-- Opening Marker --
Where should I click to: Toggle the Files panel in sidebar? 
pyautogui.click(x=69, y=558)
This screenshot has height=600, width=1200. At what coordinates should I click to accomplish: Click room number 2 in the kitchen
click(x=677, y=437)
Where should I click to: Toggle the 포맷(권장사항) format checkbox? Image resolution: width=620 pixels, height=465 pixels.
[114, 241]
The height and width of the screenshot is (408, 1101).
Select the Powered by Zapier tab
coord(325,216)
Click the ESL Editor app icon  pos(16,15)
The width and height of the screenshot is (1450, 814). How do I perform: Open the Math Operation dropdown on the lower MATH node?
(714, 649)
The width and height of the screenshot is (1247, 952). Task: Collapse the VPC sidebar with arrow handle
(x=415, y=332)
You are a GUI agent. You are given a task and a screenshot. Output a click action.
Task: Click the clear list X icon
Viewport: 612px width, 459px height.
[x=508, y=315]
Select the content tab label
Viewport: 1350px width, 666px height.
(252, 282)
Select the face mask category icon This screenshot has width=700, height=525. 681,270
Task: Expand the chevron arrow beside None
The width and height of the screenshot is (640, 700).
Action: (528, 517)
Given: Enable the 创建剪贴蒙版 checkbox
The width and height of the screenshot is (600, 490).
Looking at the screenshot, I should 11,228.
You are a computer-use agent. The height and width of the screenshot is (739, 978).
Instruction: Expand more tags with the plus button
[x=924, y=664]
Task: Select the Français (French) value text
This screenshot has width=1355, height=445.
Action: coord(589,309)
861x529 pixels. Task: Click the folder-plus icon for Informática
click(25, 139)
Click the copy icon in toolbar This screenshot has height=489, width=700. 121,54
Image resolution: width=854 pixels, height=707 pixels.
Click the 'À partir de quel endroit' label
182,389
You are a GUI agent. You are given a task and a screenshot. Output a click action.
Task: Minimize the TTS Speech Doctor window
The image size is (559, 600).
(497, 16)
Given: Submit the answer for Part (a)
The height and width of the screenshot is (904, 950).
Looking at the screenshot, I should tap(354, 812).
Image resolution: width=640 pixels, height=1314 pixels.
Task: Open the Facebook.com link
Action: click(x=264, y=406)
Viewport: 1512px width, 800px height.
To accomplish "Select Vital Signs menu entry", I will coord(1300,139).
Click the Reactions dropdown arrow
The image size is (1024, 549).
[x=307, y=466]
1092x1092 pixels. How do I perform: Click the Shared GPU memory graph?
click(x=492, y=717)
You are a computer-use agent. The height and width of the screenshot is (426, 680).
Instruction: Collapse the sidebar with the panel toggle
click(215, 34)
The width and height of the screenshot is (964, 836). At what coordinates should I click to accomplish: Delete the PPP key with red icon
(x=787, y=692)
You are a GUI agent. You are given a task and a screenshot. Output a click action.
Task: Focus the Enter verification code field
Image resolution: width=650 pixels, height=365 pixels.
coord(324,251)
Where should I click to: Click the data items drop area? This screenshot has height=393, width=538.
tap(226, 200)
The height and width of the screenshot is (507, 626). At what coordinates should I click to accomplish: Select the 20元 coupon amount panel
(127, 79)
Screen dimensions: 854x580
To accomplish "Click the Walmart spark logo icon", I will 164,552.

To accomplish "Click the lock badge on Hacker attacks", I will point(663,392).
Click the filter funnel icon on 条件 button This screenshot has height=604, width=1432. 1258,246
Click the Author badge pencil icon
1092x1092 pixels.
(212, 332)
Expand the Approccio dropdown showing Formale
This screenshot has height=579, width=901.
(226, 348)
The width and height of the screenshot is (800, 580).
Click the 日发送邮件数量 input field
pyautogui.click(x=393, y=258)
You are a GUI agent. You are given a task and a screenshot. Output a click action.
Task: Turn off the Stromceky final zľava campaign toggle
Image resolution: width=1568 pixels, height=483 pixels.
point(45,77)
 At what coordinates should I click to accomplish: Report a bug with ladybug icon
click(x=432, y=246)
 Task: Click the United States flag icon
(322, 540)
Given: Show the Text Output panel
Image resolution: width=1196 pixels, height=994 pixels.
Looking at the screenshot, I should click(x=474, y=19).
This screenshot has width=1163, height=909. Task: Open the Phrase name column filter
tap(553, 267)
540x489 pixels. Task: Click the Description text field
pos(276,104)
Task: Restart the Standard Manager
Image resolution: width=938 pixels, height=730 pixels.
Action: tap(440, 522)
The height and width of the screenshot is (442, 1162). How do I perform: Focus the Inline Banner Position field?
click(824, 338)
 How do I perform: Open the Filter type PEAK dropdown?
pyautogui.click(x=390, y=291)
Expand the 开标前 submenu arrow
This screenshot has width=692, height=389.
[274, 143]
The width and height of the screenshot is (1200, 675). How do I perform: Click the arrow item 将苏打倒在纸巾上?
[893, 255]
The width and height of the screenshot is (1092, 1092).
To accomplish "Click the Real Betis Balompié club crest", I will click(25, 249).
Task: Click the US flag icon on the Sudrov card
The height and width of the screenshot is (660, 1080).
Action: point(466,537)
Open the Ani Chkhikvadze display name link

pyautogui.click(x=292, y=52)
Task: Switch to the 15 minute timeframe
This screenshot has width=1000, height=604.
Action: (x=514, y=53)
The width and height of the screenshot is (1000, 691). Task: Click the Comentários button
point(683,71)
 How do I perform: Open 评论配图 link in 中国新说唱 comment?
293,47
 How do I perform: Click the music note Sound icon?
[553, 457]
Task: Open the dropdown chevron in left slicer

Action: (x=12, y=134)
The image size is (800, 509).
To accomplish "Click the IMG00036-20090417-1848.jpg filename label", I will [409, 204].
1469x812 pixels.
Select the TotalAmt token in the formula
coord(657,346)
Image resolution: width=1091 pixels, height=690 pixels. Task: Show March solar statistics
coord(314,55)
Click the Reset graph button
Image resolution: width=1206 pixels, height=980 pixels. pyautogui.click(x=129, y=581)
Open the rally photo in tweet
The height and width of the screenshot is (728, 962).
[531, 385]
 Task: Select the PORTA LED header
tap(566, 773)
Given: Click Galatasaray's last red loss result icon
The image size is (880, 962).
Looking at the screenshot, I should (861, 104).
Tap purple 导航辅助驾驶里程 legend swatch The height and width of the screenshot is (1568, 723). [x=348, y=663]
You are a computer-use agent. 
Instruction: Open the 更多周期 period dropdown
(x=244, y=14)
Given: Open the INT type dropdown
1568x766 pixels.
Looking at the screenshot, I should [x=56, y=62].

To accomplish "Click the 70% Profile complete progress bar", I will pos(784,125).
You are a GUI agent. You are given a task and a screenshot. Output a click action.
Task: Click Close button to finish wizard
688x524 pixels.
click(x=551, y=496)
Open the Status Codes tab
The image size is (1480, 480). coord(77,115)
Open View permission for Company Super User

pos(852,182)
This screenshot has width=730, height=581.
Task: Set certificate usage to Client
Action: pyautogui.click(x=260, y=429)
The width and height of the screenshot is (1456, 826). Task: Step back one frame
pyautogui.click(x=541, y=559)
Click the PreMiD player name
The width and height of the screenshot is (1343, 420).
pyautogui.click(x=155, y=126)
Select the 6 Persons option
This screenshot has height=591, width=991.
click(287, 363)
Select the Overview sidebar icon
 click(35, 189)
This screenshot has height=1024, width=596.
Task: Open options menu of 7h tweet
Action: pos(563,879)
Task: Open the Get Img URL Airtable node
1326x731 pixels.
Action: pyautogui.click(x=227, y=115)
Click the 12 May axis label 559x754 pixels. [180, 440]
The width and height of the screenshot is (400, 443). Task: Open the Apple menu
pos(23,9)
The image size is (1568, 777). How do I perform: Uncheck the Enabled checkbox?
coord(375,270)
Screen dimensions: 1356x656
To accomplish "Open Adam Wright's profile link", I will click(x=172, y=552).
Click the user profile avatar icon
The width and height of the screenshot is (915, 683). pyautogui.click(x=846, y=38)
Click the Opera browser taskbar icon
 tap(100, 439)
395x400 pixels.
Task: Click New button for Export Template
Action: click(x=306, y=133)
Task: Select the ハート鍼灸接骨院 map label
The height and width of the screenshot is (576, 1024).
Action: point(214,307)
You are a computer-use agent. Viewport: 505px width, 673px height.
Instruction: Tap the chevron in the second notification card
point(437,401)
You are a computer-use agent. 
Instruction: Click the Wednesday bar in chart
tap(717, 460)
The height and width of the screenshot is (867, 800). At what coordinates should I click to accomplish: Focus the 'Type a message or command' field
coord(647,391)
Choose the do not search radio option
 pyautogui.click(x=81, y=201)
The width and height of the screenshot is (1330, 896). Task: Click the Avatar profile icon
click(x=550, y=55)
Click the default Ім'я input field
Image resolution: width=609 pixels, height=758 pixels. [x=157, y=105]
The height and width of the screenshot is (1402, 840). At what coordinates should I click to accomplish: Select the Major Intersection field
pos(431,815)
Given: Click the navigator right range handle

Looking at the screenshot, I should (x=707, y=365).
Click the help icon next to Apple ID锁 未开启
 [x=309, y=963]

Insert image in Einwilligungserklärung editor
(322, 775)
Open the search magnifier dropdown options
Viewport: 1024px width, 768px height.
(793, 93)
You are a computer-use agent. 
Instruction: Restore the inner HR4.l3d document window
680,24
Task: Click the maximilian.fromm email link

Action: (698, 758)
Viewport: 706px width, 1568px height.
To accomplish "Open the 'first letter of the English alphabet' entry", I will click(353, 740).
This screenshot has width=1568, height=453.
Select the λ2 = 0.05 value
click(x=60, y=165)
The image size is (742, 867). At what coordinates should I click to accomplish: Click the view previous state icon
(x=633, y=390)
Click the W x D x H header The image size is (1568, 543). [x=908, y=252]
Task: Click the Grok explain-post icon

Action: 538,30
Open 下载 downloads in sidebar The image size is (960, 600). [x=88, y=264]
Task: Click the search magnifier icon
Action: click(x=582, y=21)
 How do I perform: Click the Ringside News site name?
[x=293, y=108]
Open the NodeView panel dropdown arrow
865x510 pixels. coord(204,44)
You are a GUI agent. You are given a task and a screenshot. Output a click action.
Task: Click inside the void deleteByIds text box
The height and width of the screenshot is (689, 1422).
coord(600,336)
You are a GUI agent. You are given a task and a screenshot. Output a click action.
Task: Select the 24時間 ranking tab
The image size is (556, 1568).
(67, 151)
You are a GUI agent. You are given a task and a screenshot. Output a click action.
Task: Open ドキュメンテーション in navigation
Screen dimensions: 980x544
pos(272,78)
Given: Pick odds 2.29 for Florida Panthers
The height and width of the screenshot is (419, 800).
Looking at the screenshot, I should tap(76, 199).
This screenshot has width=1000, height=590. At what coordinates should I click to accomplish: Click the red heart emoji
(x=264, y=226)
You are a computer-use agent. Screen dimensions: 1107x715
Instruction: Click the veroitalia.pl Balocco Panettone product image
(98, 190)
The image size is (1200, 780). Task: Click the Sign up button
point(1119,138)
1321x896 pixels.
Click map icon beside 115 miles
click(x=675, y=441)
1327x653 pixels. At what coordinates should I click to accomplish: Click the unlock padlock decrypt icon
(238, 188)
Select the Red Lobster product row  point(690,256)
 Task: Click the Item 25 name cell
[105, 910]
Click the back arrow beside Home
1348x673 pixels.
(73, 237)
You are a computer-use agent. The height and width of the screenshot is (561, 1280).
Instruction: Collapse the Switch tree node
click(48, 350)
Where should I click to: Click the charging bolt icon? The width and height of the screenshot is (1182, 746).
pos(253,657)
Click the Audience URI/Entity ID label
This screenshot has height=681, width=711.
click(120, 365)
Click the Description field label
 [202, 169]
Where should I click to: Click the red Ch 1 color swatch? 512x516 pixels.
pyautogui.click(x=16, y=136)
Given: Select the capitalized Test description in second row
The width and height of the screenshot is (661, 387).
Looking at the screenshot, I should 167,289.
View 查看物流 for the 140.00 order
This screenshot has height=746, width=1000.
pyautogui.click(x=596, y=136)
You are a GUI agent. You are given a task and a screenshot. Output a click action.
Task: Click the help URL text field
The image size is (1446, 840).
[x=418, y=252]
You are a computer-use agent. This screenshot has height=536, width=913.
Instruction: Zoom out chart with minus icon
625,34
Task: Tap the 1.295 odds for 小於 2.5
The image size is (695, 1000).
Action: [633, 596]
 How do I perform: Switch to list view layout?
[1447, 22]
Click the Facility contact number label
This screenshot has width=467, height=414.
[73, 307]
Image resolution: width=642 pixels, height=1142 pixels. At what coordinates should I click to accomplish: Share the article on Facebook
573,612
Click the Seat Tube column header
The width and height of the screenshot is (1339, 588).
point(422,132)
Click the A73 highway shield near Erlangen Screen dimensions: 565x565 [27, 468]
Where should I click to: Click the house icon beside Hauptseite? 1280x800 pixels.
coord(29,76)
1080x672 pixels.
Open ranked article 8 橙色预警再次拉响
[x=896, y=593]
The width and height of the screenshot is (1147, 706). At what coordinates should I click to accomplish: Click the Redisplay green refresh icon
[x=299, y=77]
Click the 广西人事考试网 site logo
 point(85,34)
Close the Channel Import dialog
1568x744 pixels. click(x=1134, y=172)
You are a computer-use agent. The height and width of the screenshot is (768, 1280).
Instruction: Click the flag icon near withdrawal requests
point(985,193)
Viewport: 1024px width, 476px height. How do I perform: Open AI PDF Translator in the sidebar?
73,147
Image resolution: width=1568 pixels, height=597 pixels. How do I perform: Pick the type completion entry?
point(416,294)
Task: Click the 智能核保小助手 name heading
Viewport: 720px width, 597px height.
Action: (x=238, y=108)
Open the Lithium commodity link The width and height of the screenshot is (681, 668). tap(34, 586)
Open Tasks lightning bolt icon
-- Closing Marker --
Repeat exactly, please, each line from the beginning of the data through the line with "Task: Minimize the TTS Speech Doctor window" in it, and only those lines.

Where should I click to: Toggle the Files panel in sidebar? 
pyautogui.click(x=69, y=558)
This screenshot has height=600, width=1200. At what coordinates should I click to accomplish: Click room number 2 in the kitchen
click(x=677, y=437)
Where should I click to: Toggle the 포맷(권장사항) format checkbox? Image resolution: width=620 pixels, height=465 pixels.
[114, 241]
The height and width of the screenshot is (408, 1101).
Select the Powered by Zapier tab
coord(325,216)
Click the ESL Editor app icon  pos(16,15)
The width and height of the screenshot is (1450, 814). How do I perform: Open the Math Operation dropdown on the lower MATH node?
(714, 649)
The width and height of the screenshot is (1247, 952). Task: Collapse the VPC sidebar with arrow handle
(x=415, y=332)
You are a GUI agent. You are given a task and a screenshot. Output a click action.
Task: Click the clear list X icon
Viewport: 612px width, 459px height.
[x=508, y=315]
Select the content tab label
Viewport: 1350px width, 666px height.
(252, 282)
Select the face mask category icon This screenshot has width=700, height=525. 681,270
Task: Expand the chevron arrow beside None
The width and height of the screenshot is (640, 700).
Action: (528, 517)
Given: Enable the 创建剪贴蒙版 checkbox
The width and height of the screenshot is (600, 490).
Looking at the screenshot, I should 11,228.
You are a computer-use agent. The height and width of the screenshot is (739, 978).
Instruction: Expand more tags with the plus button
[x=924, y=664]
Task: Select the Français (French) value text
This screenshot has width=1355, height=445.
Action: coord(589,309)
861x529 pixels. Task: Click the folder-plus icon for Informática
click(25, 139)
Click the copy icon in toolbar This screenshot has height=489, width=700. 121,54
Image resolution: width=854 pixels, height=707 pixels.
Click the 'À partir de quel endroit' label
182,389
You are a GUI agent. You are given a task and a screenshot. Output a click action.
Task: Minimize the TTS Speech Doctor window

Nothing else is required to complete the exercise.